Detecting the infection
In the United States, Memorial Day signals the start of summer and the three-day holiday weekend kicks off with numerous large-scale promotions and sales campaigns pitching outdoor-related goods and services. Consequently, the digital advertising ecosystem usually experiences a jump in campaigns to drive traffic to ecommerce sites—a ripe opportunity to leverage.
Diagnosing the financial headache
It’s likely the bad actor penetrated the content management system (CMS) or website theme template in order to ensure the code executed on all pages, especially the payment landing page.
This code collects a range of financial and personally identifiable information (PII) including billing name, address, email, telephone number, credit card number, expiration date, and CVV.
The information is then sent to another server unassociated with the ecommerce site owner. The host of the angular domain and the web service that collects the credit card information are owned by the same entity, whose host server is in Germany and registered to someone in Florida.
Assessing the health of the ecommerce site
The ecommerce site operators removed the code from there sites late on Tuesday, May 31. Frankly, the damage was already done.
During a strong promotional period, several small- to medium- sized ecommerce sites did not realize their expected traffic. Due to the malicious nature of the landing page associated with these campaigns, The Media Trust alerted our ad tech clients to block the serving of the ads. In one instance, seven different creative supporting more than 200 ad impressions did not execute. In addition, one of the campaigns promoted an event with an expiration date of Wednesday, June 1.
Prescribing the cure
The Internet can be a scary place, full of bad actors looking to make a quick buck by preying on the good nature of others—consumers and website properties alike. Holiday periods are when the online ecosystem experiences a surge in attacks, and no business or organization is immune.
The lesson learned is that brand and corporate websites are just as vulnerable to attack as ad content. And, ecommerce is especially vulnerable due to the direct impact to revenue.

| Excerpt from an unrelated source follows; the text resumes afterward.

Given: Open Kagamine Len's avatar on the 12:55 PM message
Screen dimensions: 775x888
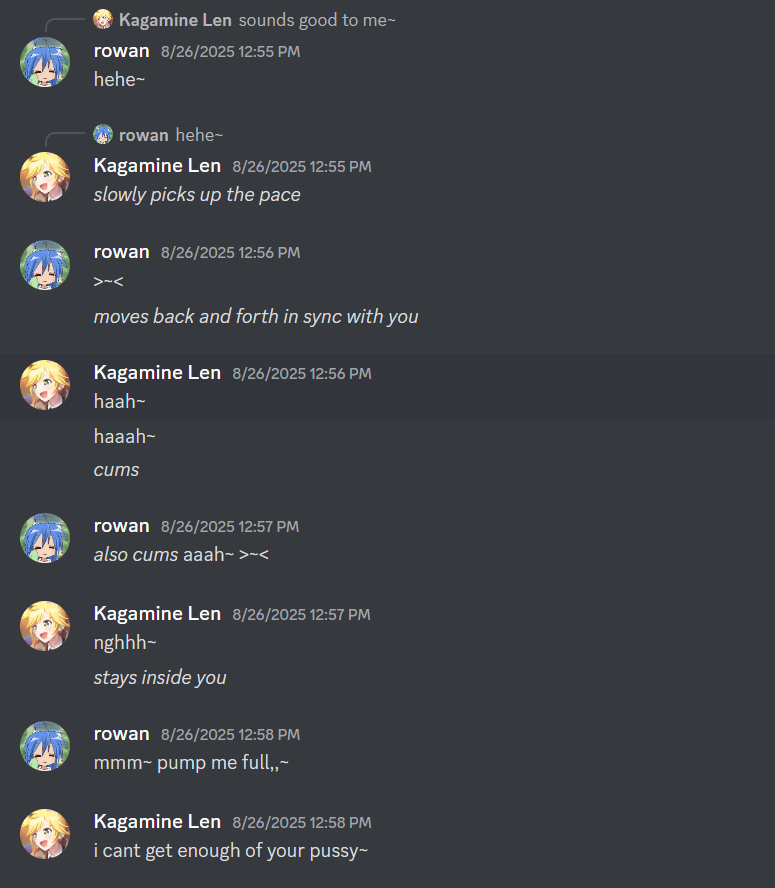Looking at the screenshot, I should click(x=45, y=177).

The best defense is to be on constant alert, a security posture that is difficult for most to assume. That’s why many firms leave it up to the experts to continually scan their online and mobile ecosystem. Continuous website monitoring will alert you to an anomalous or unexpected behavior of third-party vendors and first-party, website operator code. Upon detection, these issues can be immediately resolved thereby keeping your ecommerce operation alive and kicking.